-------- Data supplied

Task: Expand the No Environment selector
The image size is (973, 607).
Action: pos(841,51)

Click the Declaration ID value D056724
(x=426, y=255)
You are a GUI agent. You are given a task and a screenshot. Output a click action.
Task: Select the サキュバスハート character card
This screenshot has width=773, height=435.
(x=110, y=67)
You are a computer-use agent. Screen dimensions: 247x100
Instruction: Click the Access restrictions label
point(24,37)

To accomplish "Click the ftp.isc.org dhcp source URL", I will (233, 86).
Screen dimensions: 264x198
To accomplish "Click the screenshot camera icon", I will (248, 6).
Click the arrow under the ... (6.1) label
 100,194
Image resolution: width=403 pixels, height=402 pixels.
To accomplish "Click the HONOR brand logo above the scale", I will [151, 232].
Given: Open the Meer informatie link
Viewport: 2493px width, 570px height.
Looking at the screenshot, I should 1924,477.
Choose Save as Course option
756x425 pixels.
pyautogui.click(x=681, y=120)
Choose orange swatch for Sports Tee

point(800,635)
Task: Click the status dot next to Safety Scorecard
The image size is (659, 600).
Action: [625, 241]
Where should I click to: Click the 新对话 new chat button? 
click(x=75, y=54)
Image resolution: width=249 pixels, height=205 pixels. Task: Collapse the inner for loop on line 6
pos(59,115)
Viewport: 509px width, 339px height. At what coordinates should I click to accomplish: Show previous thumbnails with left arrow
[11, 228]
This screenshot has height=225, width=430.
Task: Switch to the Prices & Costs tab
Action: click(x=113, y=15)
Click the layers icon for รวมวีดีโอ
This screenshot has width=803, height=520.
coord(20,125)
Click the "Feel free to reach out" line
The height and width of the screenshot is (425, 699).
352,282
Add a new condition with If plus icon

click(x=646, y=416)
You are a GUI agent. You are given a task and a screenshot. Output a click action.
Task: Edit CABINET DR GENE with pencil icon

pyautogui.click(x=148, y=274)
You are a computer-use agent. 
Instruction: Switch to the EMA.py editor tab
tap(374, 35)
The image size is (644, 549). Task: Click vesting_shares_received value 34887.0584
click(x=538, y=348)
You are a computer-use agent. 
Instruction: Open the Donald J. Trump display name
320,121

----------------

### Work to complete
Without any alteration, repeat each entry shown above.

### Reply
Task: Expand the No Environment selector
The image size is (973, 607).
Action: pos(841,51)

Click the Declaration ID value D056724
(x=426, y=255)
You are a GUI agent. You are given a task and a screenshot. Output a click action.
Task: Select the サキュバスハート character card
This screenshot has width=773, height=435.
(x=110, y=67)
You are a computer-use agent. Screen dimensions: 247x100
Instruction: Click the Access restrictions label
point(24,37)

To accomplish "Click the ftp.isc.org dhcp source URL", I will (233, 86).
Screen dimensions: 264x198
To accomplish "Click the screenshot camera icon", I will (248, 6).
Click the arrow under the ... (6.1) label
 100,194
Image resolution: width=403 pixels, height=402 pixels.
To accomplish "Click the HONOR brand logo above the scale", I will [151, 232].
Given: Open the Meer informatie link
Viewport: 2493px width, 570px height.
Looking at the screenshot, I should 1924,477.
Choose Save as Course option
756x425 pixels.
pyautogui.click(x=681, y=120)
Choose orange swatch for Sports Tee

point(800,635)
Task: Click the status dot next to Safety Scorecard
The image size is (659, 600).
Action: [625, 241]
Where should I click to: Click the 新对话 new chat button? 
click(x=75, y=54)
Image resolution: width=249 pixels, height=205 pixels. Task: Collapse the inner for loop on line 6
pos(59,115)
Viewport: 509px width, 339px height. At what coordinates should I click to accomplish: Show previous thumbnails with left arrow
[11, 228]
This screenshot has height=225, width=430.
Task: Switch to the Prices & Costs tab
Action: click(x=113, y=15)
Click the layers icon for รวมวีดีโอ
This screenshot has width=803, height=520.
coord(20,125)
Click the "Feel free to reach out" line
The height and width of the screenshot is (425, 699).
352,282
Add a new condition with If plus icon

click(x=646, y=416)
You are a GUI agent. You are given a task and a screenshot. Output a click action.
Task: Edit CABINET DR GENE with pencil icon

pyautogui.click(x=148, y=274)
You are a computer-use agent. 
Instruction: Switch to the EMA.py editor tab
tap(374, 35)
The image size is (644, 549). Task: Click vesting_shares_received value 34887.0584
click(x=538, y=348)
You are a computer-use agent. 
Instruction: Open the Donald J. Trump display name
320,121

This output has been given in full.